3.The hardware cost is relatively insignificant in the total cost of a PC. While the total cost of a PC may not be known, (it is perhaps into five figures per year) on a per-person basis (when you consider the cost of installing software, updates, learning curves, troubleshooting, reboots, helpdesk support, peer support, etc.). Much of that cost could be eliminated or reduced with “dumber” pcs and distributed computing. More productivity would also result. It won’t happen because most PC users want the freedom to run “their” PCs (even though the PCs actually belong to their employer) in any manner that they’d like.
4.As for Grid computing, please name me one application you use today that would work better if the processing happened off site and came across your T1 link.

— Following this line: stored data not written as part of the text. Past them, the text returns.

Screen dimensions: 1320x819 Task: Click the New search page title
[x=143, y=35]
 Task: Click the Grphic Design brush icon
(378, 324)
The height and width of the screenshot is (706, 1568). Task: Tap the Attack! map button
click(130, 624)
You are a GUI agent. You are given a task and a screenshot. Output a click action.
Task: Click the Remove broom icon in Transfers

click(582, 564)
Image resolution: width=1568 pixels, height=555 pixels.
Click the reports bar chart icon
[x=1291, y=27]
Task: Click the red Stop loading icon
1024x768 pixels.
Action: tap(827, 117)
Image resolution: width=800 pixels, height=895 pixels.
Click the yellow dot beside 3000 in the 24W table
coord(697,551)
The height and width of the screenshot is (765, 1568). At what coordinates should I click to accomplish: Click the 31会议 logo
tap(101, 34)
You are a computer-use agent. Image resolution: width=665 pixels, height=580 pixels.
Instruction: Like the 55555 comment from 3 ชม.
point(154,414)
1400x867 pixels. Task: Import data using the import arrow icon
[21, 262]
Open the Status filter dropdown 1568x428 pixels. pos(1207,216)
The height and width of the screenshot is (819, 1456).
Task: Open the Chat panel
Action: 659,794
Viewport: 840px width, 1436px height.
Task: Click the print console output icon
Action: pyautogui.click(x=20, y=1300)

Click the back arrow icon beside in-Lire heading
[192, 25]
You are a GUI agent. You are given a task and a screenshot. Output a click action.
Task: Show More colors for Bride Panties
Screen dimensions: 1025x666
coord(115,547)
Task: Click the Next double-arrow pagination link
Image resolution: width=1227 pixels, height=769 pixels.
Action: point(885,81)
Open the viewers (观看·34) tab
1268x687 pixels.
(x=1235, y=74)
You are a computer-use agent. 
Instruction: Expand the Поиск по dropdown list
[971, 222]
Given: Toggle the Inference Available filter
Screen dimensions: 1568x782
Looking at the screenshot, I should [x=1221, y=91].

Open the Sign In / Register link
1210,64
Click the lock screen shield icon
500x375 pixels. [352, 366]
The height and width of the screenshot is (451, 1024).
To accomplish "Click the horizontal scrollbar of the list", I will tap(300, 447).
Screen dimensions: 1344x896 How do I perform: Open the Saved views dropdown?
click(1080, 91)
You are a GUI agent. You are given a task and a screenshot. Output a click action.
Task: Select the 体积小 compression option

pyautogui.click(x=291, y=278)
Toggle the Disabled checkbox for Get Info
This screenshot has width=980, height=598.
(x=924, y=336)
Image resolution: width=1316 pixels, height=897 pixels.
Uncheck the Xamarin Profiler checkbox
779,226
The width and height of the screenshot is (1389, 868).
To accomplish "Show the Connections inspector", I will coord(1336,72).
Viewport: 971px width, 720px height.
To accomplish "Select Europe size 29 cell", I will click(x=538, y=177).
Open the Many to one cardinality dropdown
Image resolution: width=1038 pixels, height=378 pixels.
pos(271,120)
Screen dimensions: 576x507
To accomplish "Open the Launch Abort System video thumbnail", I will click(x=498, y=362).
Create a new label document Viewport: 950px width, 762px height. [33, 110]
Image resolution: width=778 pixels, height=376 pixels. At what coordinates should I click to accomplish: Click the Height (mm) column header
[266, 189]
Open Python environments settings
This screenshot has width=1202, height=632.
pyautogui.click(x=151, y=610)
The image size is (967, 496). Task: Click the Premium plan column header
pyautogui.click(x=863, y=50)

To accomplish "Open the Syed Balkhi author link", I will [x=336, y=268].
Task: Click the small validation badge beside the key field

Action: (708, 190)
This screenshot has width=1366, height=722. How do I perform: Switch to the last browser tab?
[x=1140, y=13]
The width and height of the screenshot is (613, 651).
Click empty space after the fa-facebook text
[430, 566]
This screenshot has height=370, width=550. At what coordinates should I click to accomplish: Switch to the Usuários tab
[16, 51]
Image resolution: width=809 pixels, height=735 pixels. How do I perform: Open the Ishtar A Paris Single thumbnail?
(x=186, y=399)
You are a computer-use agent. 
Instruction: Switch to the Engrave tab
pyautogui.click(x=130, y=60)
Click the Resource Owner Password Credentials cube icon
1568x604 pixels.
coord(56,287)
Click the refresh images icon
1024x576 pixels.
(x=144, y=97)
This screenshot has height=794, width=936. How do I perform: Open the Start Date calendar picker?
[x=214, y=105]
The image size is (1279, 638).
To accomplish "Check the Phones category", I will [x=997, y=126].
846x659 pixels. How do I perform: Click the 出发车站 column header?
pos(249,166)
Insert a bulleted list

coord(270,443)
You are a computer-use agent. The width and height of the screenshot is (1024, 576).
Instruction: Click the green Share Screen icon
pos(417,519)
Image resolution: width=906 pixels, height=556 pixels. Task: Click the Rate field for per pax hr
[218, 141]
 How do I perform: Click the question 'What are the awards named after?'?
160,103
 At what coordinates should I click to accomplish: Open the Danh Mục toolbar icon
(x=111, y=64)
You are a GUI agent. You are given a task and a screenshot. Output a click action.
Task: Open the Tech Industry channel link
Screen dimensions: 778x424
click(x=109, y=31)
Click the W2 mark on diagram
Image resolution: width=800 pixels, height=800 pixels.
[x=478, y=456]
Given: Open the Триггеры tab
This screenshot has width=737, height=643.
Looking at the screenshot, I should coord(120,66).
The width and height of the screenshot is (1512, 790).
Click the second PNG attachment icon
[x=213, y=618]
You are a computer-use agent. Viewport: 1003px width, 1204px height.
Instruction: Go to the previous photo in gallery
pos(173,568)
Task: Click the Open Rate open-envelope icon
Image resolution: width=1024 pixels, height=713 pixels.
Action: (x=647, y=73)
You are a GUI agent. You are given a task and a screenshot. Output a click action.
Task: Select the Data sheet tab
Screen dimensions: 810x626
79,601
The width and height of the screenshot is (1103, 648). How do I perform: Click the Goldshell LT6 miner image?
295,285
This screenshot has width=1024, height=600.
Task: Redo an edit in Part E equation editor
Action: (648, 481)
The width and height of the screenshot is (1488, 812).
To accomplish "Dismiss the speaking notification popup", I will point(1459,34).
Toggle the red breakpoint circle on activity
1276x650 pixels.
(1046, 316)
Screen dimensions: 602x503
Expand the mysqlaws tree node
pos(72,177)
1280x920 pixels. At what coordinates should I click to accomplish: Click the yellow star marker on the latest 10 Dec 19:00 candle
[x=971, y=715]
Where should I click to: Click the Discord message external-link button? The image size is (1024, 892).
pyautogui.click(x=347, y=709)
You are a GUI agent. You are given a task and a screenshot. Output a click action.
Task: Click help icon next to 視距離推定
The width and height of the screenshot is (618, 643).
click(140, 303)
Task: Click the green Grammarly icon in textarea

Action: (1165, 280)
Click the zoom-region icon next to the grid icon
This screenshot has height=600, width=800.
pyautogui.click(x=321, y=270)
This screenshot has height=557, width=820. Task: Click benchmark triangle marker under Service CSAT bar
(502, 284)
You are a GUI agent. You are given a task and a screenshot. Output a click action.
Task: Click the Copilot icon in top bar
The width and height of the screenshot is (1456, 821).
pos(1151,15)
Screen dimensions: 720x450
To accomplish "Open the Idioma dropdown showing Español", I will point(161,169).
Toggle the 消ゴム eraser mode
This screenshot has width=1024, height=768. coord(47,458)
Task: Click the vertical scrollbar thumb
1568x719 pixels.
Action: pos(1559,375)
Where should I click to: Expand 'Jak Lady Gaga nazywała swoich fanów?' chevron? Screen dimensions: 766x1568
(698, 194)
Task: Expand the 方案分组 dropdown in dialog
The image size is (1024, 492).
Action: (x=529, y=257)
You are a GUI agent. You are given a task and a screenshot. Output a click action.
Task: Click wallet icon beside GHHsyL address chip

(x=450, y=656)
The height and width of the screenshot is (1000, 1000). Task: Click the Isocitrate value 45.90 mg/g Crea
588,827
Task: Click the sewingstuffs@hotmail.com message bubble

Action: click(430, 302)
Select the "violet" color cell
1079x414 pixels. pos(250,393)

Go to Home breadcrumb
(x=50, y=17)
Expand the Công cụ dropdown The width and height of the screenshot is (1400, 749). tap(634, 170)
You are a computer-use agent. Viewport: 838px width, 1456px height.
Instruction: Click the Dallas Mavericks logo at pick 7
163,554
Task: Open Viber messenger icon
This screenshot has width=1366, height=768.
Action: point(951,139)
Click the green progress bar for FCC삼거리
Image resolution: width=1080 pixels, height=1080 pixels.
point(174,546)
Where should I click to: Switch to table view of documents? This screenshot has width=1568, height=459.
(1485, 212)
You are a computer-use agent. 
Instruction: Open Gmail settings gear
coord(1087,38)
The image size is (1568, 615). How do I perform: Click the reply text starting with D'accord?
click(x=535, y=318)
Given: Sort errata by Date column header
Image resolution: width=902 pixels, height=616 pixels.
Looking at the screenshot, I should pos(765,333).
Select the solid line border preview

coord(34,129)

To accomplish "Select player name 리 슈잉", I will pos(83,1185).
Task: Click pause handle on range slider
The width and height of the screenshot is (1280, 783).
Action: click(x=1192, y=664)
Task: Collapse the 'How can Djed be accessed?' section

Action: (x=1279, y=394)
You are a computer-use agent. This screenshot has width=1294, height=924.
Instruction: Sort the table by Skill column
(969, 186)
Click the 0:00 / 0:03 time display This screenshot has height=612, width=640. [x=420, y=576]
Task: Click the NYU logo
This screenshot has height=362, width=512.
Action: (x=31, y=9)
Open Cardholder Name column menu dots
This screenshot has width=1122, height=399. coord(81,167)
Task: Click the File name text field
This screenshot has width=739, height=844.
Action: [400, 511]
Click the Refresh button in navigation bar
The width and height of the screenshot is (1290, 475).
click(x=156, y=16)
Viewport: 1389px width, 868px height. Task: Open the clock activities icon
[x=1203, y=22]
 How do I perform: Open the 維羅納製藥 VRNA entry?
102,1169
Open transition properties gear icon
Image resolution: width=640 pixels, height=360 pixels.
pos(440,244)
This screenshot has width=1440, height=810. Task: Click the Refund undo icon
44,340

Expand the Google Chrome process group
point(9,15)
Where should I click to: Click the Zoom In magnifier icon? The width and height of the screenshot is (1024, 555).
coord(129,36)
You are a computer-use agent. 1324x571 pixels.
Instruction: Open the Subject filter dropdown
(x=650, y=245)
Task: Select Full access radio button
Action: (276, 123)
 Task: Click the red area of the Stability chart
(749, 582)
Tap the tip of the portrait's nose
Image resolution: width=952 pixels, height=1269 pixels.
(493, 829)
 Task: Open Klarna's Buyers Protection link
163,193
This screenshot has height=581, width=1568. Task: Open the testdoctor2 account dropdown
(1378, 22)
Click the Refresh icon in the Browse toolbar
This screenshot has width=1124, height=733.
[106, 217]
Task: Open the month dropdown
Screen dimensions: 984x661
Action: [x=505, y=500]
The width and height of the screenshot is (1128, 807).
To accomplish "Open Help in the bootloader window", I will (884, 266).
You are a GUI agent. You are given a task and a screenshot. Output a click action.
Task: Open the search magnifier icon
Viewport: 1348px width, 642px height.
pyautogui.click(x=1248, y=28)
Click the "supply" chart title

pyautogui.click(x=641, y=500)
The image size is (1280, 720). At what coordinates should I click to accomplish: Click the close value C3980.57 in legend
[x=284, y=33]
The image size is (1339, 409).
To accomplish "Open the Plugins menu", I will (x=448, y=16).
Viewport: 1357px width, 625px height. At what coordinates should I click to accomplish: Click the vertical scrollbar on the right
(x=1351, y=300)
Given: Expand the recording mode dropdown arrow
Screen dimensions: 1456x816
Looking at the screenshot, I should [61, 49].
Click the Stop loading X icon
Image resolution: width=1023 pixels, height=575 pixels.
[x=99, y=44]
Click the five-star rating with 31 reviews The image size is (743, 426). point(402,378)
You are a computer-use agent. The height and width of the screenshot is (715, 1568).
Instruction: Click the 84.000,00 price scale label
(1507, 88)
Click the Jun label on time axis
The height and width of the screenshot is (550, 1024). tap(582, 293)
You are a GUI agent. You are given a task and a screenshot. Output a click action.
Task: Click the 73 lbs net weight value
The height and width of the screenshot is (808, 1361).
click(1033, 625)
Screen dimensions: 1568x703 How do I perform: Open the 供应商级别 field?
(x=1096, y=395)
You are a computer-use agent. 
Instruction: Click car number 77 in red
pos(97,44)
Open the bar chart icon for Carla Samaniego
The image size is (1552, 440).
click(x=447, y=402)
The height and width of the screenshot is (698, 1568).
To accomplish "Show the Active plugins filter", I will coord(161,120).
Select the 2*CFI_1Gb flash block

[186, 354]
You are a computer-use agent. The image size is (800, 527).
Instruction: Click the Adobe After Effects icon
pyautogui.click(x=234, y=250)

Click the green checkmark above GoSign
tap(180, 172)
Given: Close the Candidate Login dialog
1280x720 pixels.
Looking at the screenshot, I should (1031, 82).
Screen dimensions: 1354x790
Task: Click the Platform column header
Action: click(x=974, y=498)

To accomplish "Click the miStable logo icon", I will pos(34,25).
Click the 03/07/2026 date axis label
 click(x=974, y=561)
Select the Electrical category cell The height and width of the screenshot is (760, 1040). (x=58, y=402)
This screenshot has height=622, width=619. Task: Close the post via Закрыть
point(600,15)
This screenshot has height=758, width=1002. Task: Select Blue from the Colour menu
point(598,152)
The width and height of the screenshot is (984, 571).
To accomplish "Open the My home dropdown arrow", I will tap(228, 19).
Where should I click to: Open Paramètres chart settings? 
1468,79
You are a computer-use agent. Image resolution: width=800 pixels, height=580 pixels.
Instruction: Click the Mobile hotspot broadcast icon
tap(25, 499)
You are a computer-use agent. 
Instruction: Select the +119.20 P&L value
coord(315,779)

Do you really want to use an Office Application inside a dumb primitive web browser compared to the rich user environment you get in a modern Office Suite today? What makes you think that all computing problems in the world would go away if only people would start using idle time on other people’s PCs? Even if you could raise Internet bandwidth 10 fold, it would still be too slow for most applications. Some processes don’t even distribute well on a switched hundred megabit LAN let alone the Internet. I’m not saying that Grid is a useless technology, just that people need to understand that most applications don’t work well on it.
5.There is no question there will be advances in grid and the internet and there is no question that there will be applications that will greatly benefit from it. However, there are some applications that fundamentally don’t “scale out” well. Take RSA private key cracking for example. The size of the matrix that you need to calculate and house in RAM grows exponentially as the size of the RSA key grows. In fact, a 2048 bit key requires such a large matrix that it begins to push the addressable RAM limitations of 64 bit computing. On a more conventional example such as the TPC-C benchmarks, the top performer is a non-clustered 64-way IBM system based on the Power5 1.9 GHz CPU. The next best candidate which was a clustered system from HP which was nearly 3 times slower. Why is this the case, because the overhead and even gigabit LANs are too slow compared to the single node IBM system.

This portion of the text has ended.